Dan and I both got to our campground late Friday and were up early Saturday to meet with our instructor and other students.  Our instructor, Alain, informed us the other students had a mechanical breakdown and would be unable to attend, leaving the class to just me and Dan.  We started the morning with drills in a gravel parking lot.  This is where I noticed just how much harder it is to maneuver the F800 in tight spaces than my 250, but Dan picked up on the techniques very quickly on his G650.  We stopped for lunch and went on an afternoon ride.  Most of the trails were spaced 20min apart by gravel roads, but each trail had something different to offer.  One was fairly rocky but wide, another narrow with lots of washouts.  In all cases it was truly amazing how fast these big bikes could tackle the trails we were doing and in some instances, trails that would still be challenging on my KTM 250.  The entire weekend was hot, reaching 95F in the afternoon so I was thankful when we stopped at Poe Lake for a swim to end our day.

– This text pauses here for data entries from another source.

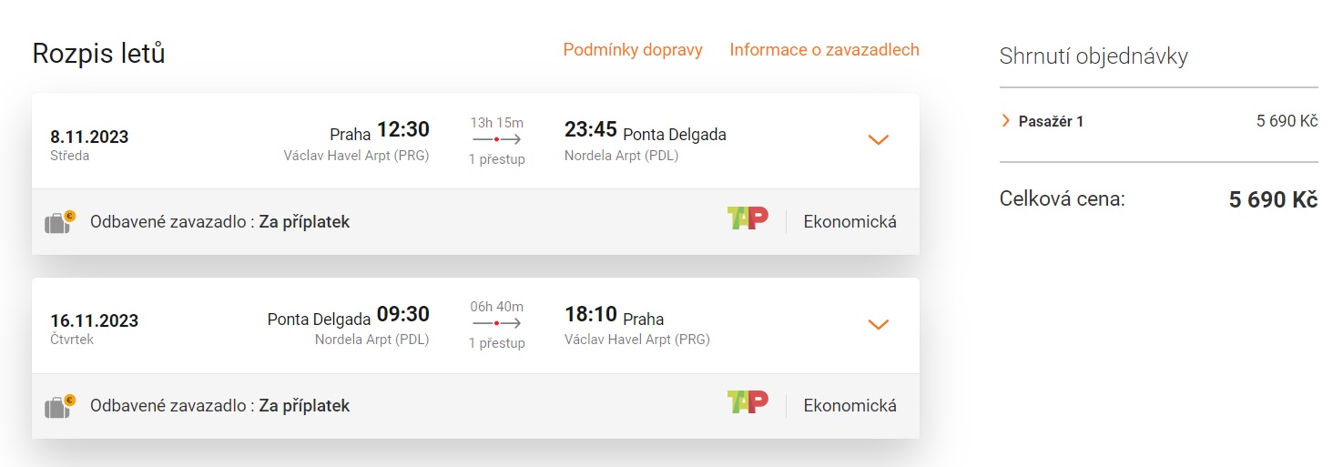Select the Ekonomická class label on the outbound flight

[850, 222]
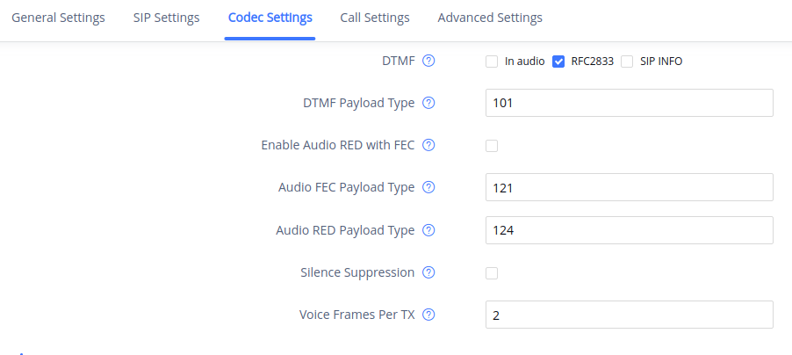Screen dimensions: 792x355
Task: Enable the In audio DTMF checkbox
Action: [x=492, y=62]
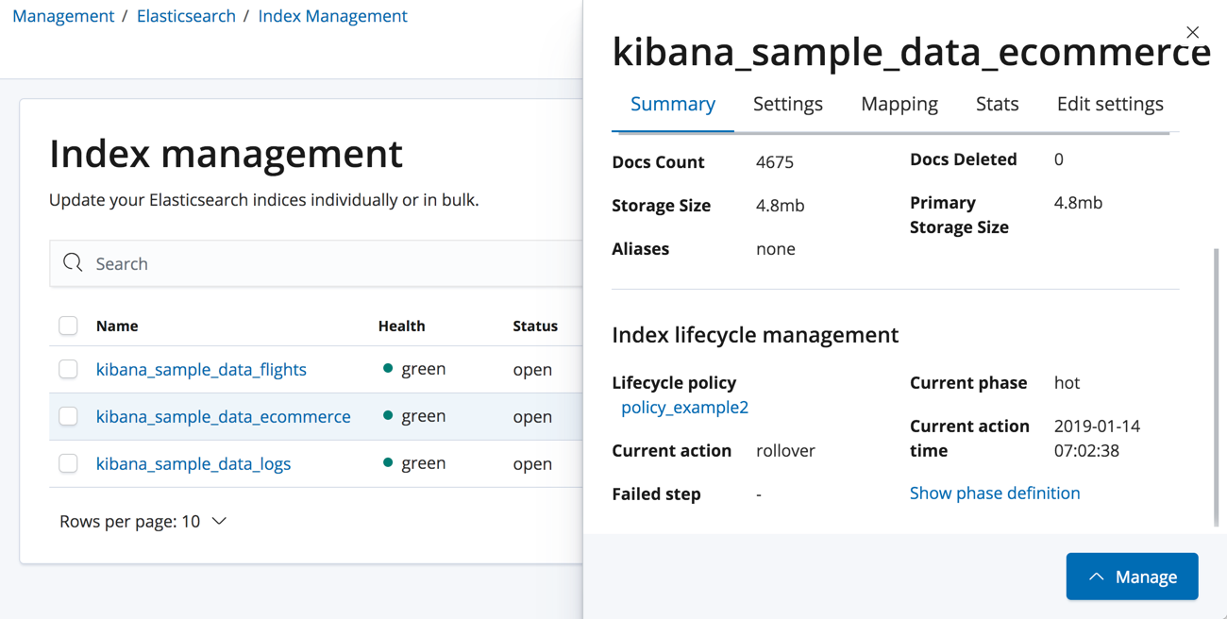Open the Settings tab
The image size is (1227, 619).
coord(788,104)
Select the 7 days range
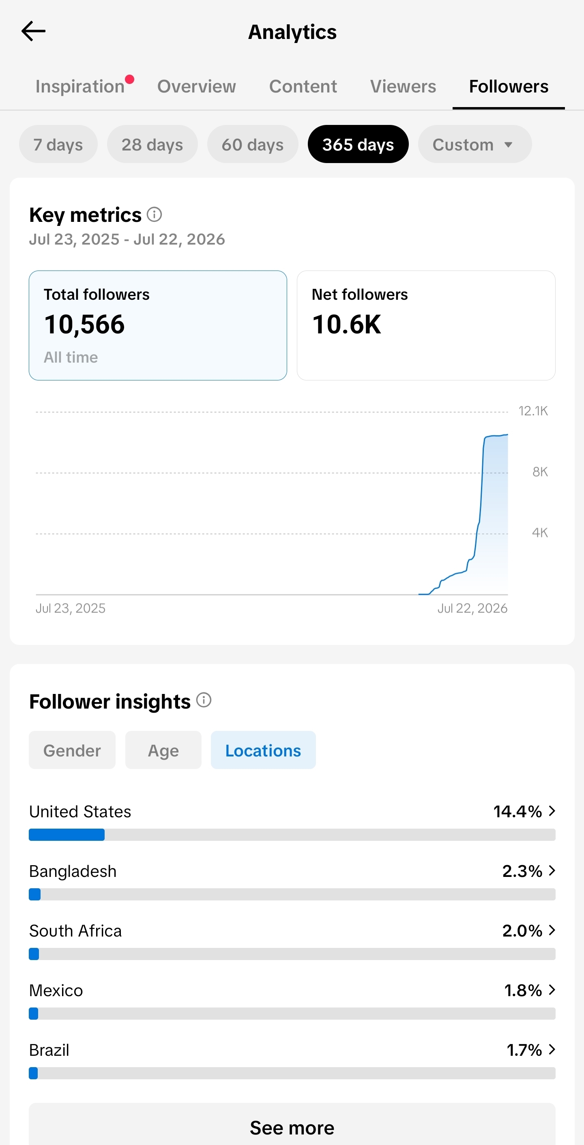The width and height of the screenshot is (584, 1145). click(x=58, y=144)
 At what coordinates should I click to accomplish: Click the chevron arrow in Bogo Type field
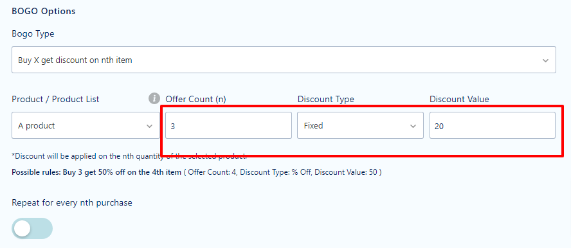click(545, 61)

Day 2 started again with drills, including obstacle clearing, as well as K-turns (stopping on a hill and turning around), but mostly the last day was all about riding trails.  We were on one of the trails for several miles away from the "main" access road when we stumbled on a hunting cabin.  Apparently you can rent cabins from the forest service and they are completely isolated, reinforcing my amazement with just what Pennsylvania could offer.  The highlight of the weekend without a doubt was our last ride.  Our instructor called it a "hero" section and it sounded like just a step above what we had done before.  He let Dan lead and fortunately for us Dan took a wrong turn that put us on a very difficult trial that had clearly been forgotten.  While that trail took several times longer to complete, and caused us to shed some sweat and tears (Dan's bike took a few tumbles), it provided a true adventure experience and gave us a first hand look at what a real ride would be like.  Some sections we had to walk, but mainly we rode... steep descents, loose rock, log crossings, low hanging branches, etc.  It was a great 3 hour ride and we were all glad to see the exit, but sad our adventure had come to an end.--June


Wolfman Explorer Lite Review (updated)

I love the versatility the Explorer Lite tank bag provides.  While I don't use maps often I like the fact that I can put them in the top pocket for easy viewing while riding.  The tank bag makes it easy to get to items that I regularly use, as well as grants access to items while riding:  I keep my 2L Camelbak bladder (I had room for an extra 1qt water bottle in addition to these other items), a rain poncho, various electronics (iPhone charger, bluetooth comm charger, Powerlet, GoPro accessories), head lamp, pocket knife, but mainly snacks to much on while riding.  When making long trips I hate stopping more often than I need to for gas, and with a 7gal tank, that can be as much as 4 hours between stops so having items close at hand is crucial to comfort.  As long as I stage my snacks appropriately I can get to them while riding.  Meat sticks are the easiest because I can shove them into my helmet and still hold on to the other end; bite sized items are quite a bit harder to manipulate with gloves.  For riders who also go off road, this bag is perfect because it doesn't get in the way at all while standing.  I'm 6'2" so shorter individuals might be impeded a bit, but the bag is soft sided so it shouldn't make much of a difference.  If the bag had any flaw it would be the lack of weatherproofing.  It can certainly hold up to a quick rain shower without concern, but a waterproof liner and zippers would be a huge improvement for serious storms.  I've never liked rain covers, and I feel they merely mask an issue that could otherwise be solved.  I may try spray on weatherproofing to see if that helps, but hopefully future versions of this bag have some level of integrated waterproofing."